(Collected data)
=== Begin Enclosure ===
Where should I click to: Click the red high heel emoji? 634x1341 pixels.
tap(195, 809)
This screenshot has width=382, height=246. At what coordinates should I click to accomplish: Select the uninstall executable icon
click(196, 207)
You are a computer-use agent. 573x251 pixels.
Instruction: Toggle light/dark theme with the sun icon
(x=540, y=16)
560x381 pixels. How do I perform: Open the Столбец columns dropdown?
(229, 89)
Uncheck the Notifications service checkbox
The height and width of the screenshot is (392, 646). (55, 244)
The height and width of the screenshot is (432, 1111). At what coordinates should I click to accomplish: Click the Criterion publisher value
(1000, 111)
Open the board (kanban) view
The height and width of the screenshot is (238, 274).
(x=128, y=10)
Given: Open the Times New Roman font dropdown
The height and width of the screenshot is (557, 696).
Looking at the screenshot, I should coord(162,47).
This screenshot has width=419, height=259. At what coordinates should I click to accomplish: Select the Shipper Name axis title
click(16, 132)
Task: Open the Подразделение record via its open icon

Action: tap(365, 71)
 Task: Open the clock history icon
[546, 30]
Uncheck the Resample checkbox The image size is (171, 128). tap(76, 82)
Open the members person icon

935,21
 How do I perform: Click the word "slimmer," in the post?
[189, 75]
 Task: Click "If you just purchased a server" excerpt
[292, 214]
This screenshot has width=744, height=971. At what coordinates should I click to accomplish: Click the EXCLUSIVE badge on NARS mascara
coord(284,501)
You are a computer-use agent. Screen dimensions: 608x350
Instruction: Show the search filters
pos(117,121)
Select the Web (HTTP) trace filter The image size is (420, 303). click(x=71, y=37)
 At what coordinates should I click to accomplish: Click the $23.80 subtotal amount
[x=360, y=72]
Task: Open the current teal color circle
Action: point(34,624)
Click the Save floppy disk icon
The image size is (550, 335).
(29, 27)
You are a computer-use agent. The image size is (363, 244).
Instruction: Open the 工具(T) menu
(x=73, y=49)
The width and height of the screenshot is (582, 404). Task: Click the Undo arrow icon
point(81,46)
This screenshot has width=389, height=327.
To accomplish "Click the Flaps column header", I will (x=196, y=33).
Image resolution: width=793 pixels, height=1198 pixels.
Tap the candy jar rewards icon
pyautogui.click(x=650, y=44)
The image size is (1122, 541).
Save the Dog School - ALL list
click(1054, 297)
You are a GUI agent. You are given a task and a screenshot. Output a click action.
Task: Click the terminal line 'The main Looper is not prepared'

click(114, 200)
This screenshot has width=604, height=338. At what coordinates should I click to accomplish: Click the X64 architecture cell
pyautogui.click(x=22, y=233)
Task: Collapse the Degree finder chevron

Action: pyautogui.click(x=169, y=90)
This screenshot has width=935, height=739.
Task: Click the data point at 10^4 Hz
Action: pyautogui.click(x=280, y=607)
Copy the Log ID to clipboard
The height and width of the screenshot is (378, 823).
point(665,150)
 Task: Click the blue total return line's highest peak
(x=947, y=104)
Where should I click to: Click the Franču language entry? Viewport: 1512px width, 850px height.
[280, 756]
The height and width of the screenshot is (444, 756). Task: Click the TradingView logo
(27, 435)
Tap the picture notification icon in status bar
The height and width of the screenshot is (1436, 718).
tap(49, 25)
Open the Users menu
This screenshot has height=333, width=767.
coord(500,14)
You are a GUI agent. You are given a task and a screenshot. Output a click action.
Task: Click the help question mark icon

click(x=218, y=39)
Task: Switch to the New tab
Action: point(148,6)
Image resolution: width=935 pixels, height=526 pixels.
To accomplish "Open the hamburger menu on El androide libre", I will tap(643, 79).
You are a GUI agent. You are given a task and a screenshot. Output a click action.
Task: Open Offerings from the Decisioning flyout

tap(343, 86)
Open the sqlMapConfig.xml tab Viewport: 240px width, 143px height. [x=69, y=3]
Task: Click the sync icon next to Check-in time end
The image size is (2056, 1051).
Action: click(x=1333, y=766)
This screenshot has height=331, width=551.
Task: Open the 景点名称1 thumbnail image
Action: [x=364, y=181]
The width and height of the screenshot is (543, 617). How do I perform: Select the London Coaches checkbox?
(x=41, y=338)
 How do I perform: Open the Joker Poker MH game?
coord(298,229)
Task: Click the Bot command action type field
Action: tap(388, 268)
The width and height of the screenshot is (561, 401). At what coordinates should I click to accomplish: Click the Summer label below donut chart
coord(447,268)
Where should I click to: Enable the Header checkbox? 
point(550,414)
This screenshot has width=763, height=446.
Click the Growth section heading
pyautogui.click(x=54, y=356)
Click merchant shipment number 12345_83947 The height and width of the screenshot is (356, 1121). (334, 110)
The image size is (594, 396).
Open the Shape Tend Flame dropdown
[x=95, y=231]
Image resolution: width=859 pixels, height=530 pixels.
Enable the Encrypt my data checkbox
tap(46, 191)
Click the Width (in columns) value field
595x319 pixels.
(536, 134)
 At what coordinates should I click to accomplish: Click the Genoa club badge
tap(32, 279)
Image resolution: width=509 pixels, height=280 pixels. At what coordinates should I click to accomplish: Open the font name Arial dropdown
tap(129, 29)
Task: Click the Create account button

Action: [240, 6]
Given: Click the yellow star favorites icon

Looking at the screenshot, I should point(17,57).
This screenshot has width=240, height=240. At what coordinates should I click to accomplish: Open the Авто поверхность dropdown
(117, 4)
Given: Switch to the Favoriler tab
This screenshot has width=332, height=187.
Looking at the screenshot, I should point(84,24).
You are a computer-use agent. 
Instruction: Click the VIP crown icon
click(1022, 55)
=== End Enclosure ===
Problem:
Every line that holds the word "agent" should be copied from the records above.

Written solution:
You are a computer-use agent. 573x251 pixels.
You are a computer-use agent. Screen dimensions: 608x350
You are a computer-use agent. The image size is (363, 244).
You are a GUI agent. You are given a task and a screenshot. Output a click action.
You are a GUI agent. You are given a task and a screenshot. Output a click action.
You are a GUI agent. You are given a task and a screenshot. Output a click action.
You are a computer-use agent. 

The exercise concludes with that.